QQ Gives Up: Tencent Is Folding QQ Mini Programs Into WeChat’s Ecosystem

Here is a sentence I did not expect to read this year: QQ is giving up on its own mini program platform and telling developers to just use WeChat’s instead.

Tencent announced on July 1 that QQ will fully integrate WeChat mini programs. Users will be able to search for and open WeChat mini programs directly inside QQ. Existing QQ mini programs still work for now, but Tencent is nudging developers hard to migrate. They are even offering tools to help transfer user data and send push notifications to QQ users so they do not get lost in the move.

This is a big deal. QQ has 534 million monthly active users on mobile. That is a lot of people. But WeChat has 1.402 billion. When your older brother is that much bigger, eventually you stop pretending you are going to win.

I have mixed feelings about this. On one hand, it is a pain for developers who already built for two platforms. On the other hand, maintaining two separate mini program ecosystems was always kind of silly. QQ’s mini program engine was already compatible with most WeChat APIs. Developers just had to handle login logic differently. Now even that goes away. QQ will literally run the WeChat mini program code through a plugin called qq-wxmini-plugin. Same code, same experience, one less headache.

IT之家 says their own QQ mini program is already adapted for this. I checked and yeah, it works. The experience is actually slightly better because you are running the real WeChat mini program engine, not QQ’s compatibility layer.

Meanwhile, WeChat itself keeps growing. MAU hit 1.402 billion in Q1 2025, up 3% year over year. And mini programs specifically crossed 1 billion monthly active users earlier this year, covering 108 industries. WeChat公开课 PRO in January 2026 said cross-border users opened mini programs over 5 billion times last year. The platform is not just big, it is everywhere.

Over on the Alipay side, they are fighting a different battle. “碰一下” (Tap-to-Pay) has become Alipay’s big bet against WeChat Pay’s dominance in offline scenes. The numbers are real: Alipay says Tap-to-Pay now processes over 100 million transactions per day. That is a lot of taps. They have covered 400+ cities, 5,000+ brands, and expanded into 2,260细分场景 (细分场景 means细分场景, like subway gates, vending machines, hotel check-ins).

But here is the thing. Offline payment volume between WeChat Pay and Alipay is reportedly around 8:2 in WeChat’s favor. Alipay knows this. Their own app事业群总经理李俊 admitted users open Alipay less than 10% of the time for daily payments. The other 90%? They have to search Xiaohongshu for a tutorial on how to use some Alipay feature. That is embarrassing.

So Alipay is throwing money at the problem. Heavily. They are subsidizing merchants, users, and ground sales staff. A single device installation can earn a promoter up to 260 yuan in rewards. Users get random discounts of 0.1 to 20 yuan per tap, with weekend bonuses up to 88 yuan. It is expensive. The question is whether habits stick when the subsidies end.

Other apps are copying the tap mechanic too. Xiaohongshu added NFC tags in cafes and boutiques. Users tap to jump straight to notes or product pages. Meituan put it on power bank stations. Douyin Pay is testing it in select stores. Even UnionPay launched “碰一碰卡片” with Huawei.
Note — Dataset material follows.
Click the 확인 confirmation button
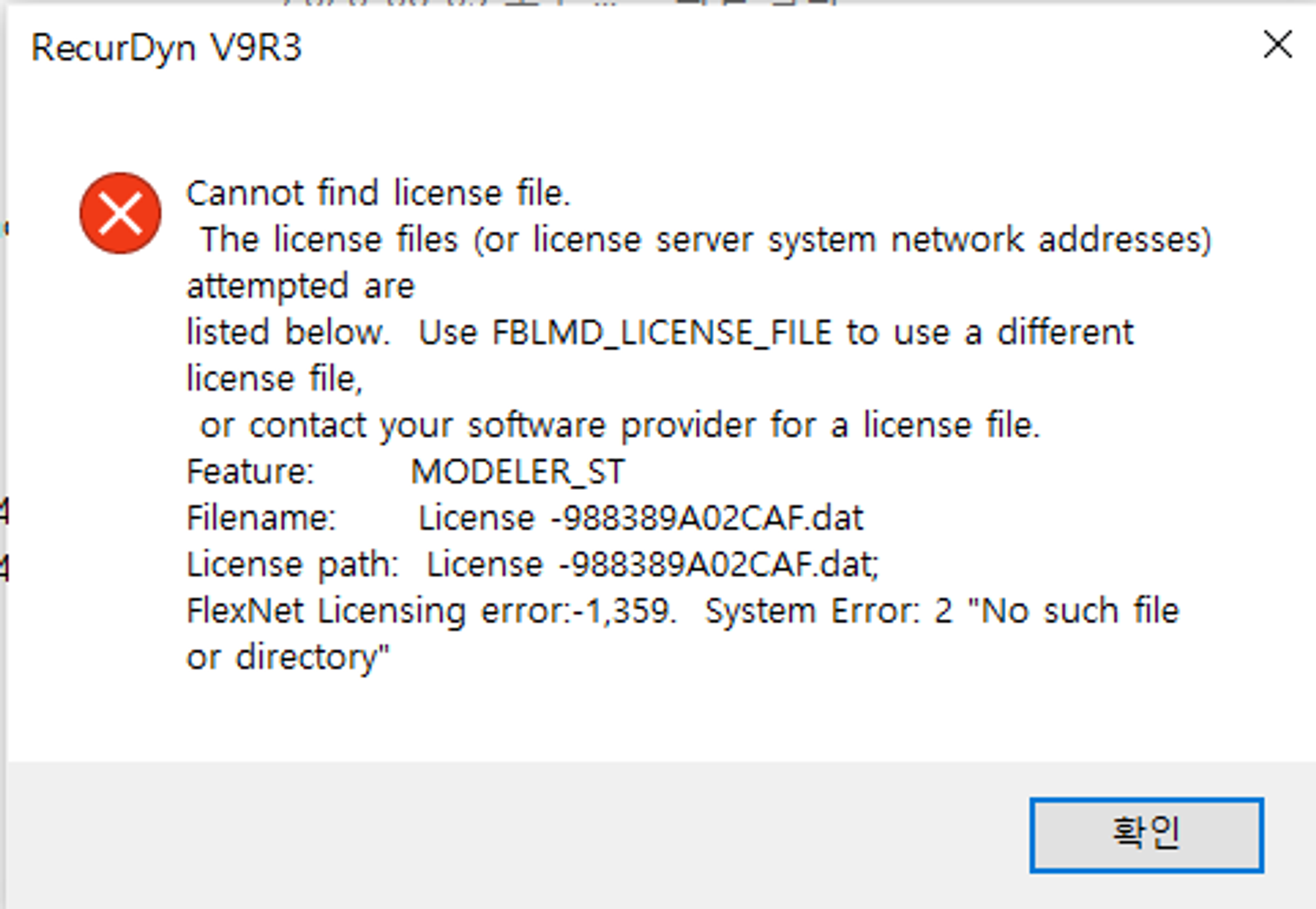 click(1146, 835)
But Alipay has a head start and the ground troops to keep expanding.

Speaking of Xiaohongshu, they quietly bought a payment license for about 148 million yuan. Their 2024 GMV hit 400 billion yuan. At roughly 0.7% third-party fees, that was costing them around 2.8 billion yuan a year in payment processing. Now they want to keep that money in-house. Smart. But Xiaohongshu’s real problem is that merchants still treat it as a traffic pool rather than a place to actually sell. Commission rates around 5% vs Pinduoduo’s 0.6-1% mean sellers often just drop links to cheaper platforms.
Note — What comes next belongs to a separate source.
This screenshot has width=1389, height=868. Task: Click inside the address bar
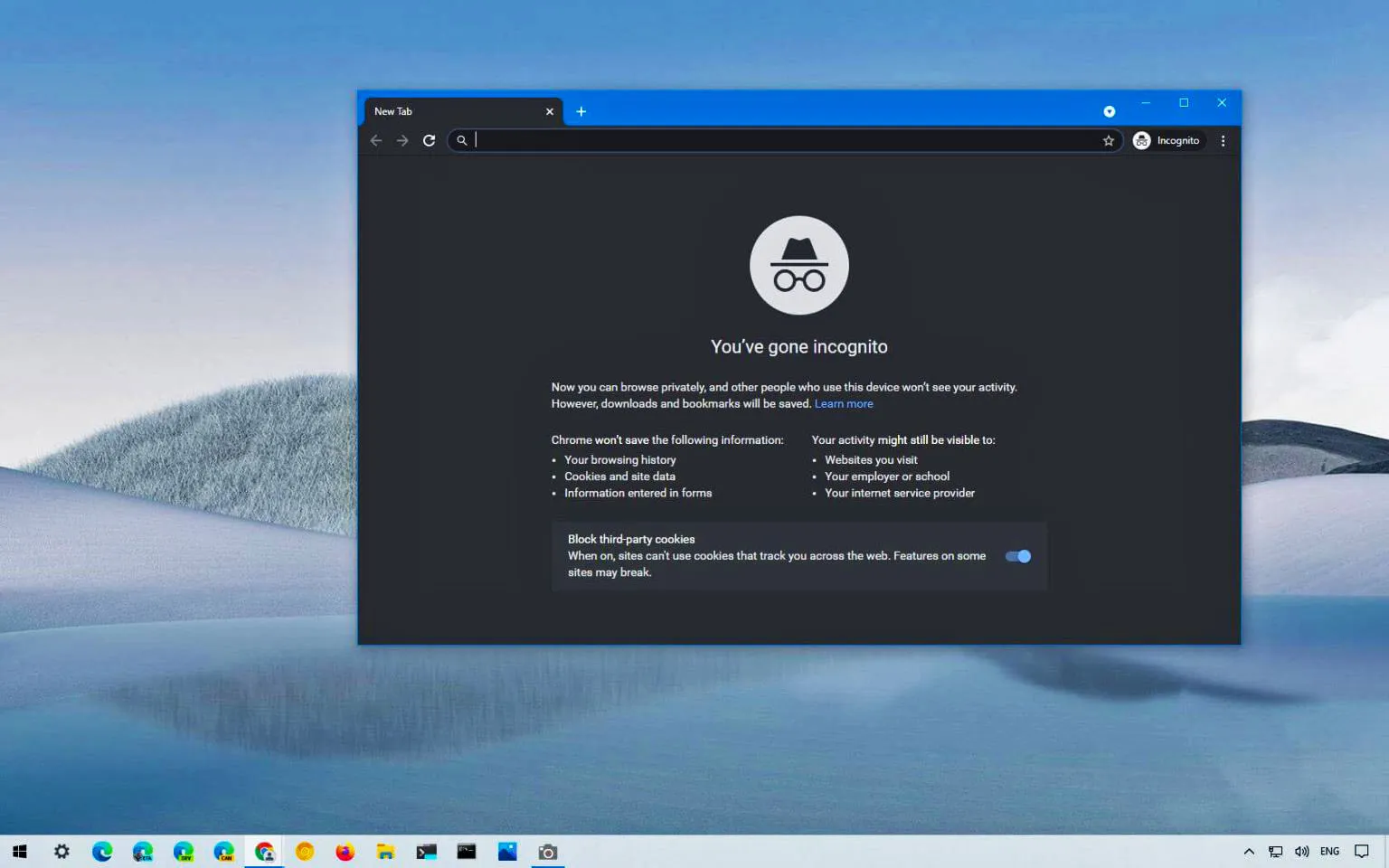[x=778, y=140]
Back to QQ and WeChat. This merger signals something larger: Tencent is done pretending QQ is a parallel ecosystem. It is a messaging app for younger users and specific communities now. The mini program platform war inside Tencent is over. WeChat won.

What I want to know: will QQ eventually lose its own payment system too? If mini programs are now WeChat’s, why keep QQ Wallet around?